En 2012, Freedom House indiquait que les droits politiques se sont améliorés de 5 à 3,5, en raison notamment de la bonne tenue des élections présidentielle, législatives et locales, suite à l’éviction de l’ancien président Mamadou Tandja, suivie de l’installation d’un régime militaire de transition.

Depuis lors, le Niger stagne dans la zone jaune (3.5) en 2013, 2014 et 2015. Le même constat a été fait en 2016, malgré quelques progrès.

Le Niger était dans la même catégorie, en 2009, année mentionnée par M. Issoufou, à savoir 3.5.

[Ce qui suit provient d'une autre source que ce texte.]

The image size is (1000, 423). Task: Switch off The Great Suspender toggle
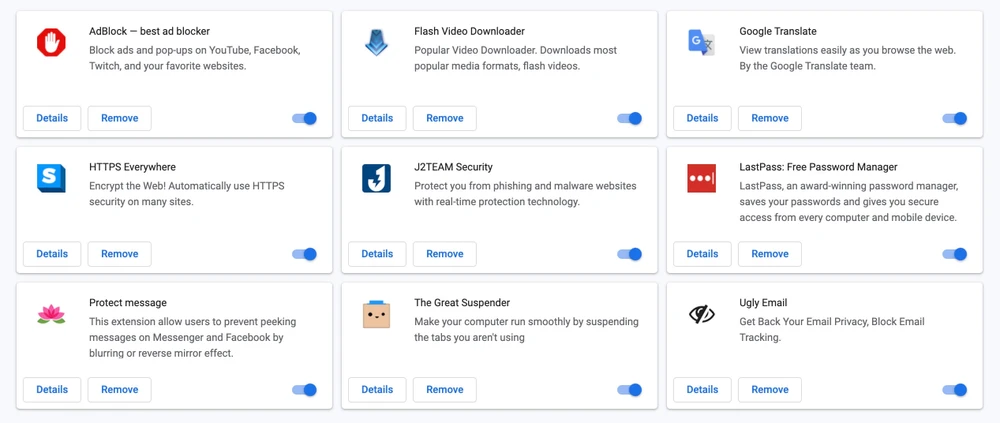click(x=630, y=390)
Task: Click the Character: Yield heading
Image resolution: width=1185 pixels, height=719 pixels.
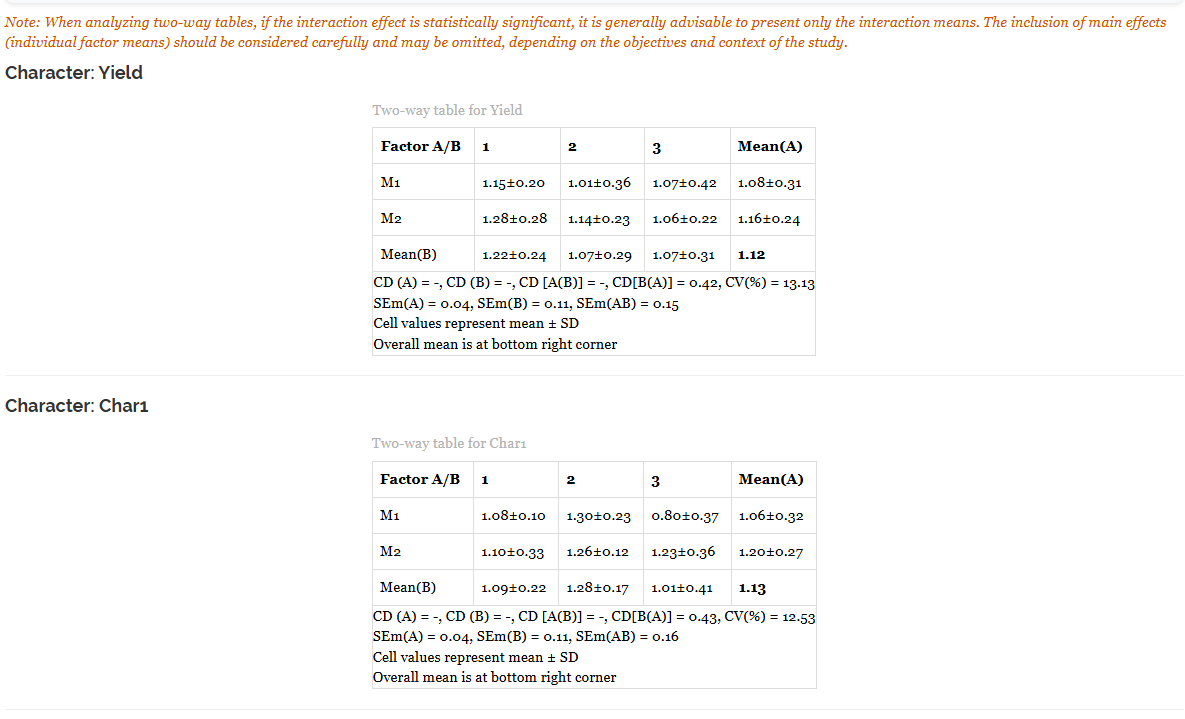Action: [x=74, y=73]
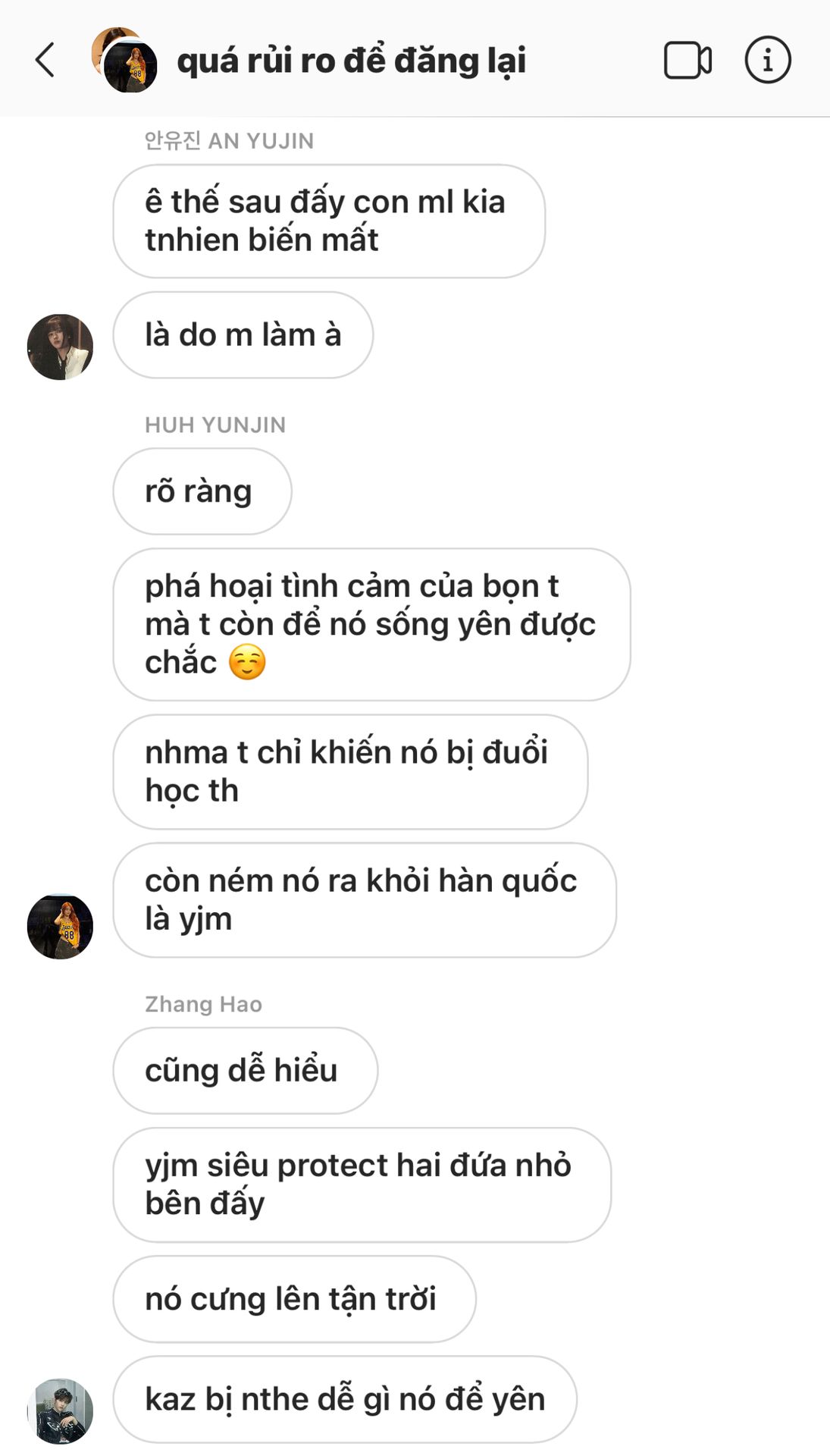Select the 'cũng dễ hiểu' message
Screen dimensions: 830x1456
pos(245,1071)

Ces rapports ont la particularité de ne s’intéresser qu’au seul domaine de la liberté de la presse.

Qu’en est-il donc des autres libertés ?


Pour sa part, Amnesty International (AI) indique, dans son rapport 2016-2017, que «des personnes ont été poursuivies pour avoir exercé leur droit à la liberté d’expression.

«Nous ne faisons pas de classement, ce n’est pas notre approche», a précisé Stephen Cockburn, spécialiste du Niger à AI, joint par Africa Check.

«Il y a des problèmes comme dans tous les pays de la région. Par exemple beaucoup de personnes ont été arrêtées dans la lutte contre Boko Haram. Ce qui a créé un surpeuplement carcéral. Des journalistes ont été arrêtés l’année dernière. Sous les anciennes autorités, il y en avait. Nous avons des inquiétudes, il y a des choses à améliorer», a dit M. Cockburn.

Dans un rapport précédent, AI relevait déjà que «la liberté d’expression était sévèrement restreinte, parfois au nom de la sécurité nationale», au Niger.

Quant à Human Rights Watch, elle ne mentionne pas le Niger dans son dernier rapport 2015, ni sur les droits de l’homme ni dans celui de 2016 ni dans celui plus récent encore de 2017. Le Niger n’a pas été épinglé dans le rapport 2009 non plus.

Conclusion : le rang à l’indice RSF est correct mais laisse apparaître une situation qui ne cesse d'empirer


Si on se base sur le seul rapport de Reporters Sans Frontières (RSF) sur la liberté de la presse, Mahamadou Issoufou a raison. Dans le rapport 2016 de RSF, le Niger occupe la 52e place mondiale correspondant au 9e rang mondial. De même, en 2009, il était 139e mondial dans le même classement. Il faut toutefois signaler qu'entre le classement 2011-2012 et celui de 2016, le Niger ne cesse de régresser en passant du 29e à 52e rang mondial.

La liberté dans un pays ne se limite pas au seuil indice publié par RSF, d’autres critères entrent en jeu. Selon Stephen Cockburn, spécialiste du Niger à Amnesty International, il y a toujours des «inquiétudes». Le dernier rapport d’AI signale que des personnes arrêtées «pour avoir exercé leur droit à la liberté d’expression. Là où Freedom House met le Niger dans le groupe des pays «partiellement libres », depuis 2009.

Par contre, Human Rights Watch n’épingle pas le Niger dans ces rapports que nous avons consultés.